■ What the task requires ■
Each entry below should be printed exactly as given.

Stored data entries:
++++++++

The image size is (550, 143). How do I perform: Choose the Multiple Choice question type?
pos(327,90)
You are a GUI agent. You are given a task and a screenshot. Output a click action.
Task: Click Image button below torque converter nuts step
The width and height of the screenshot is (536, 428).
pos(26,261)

++++++++

■ Solution below ■
The image size is (550, 143). How do I perform: Choose the Multiple Choice question type?
pos(327,90)
You are a GUI agent. You are given a task and a screenshot. Output a click action.
Task: Click Image button below torque converter nuts step
The width and height of the screenshot is (536, 428).
pos(26,261)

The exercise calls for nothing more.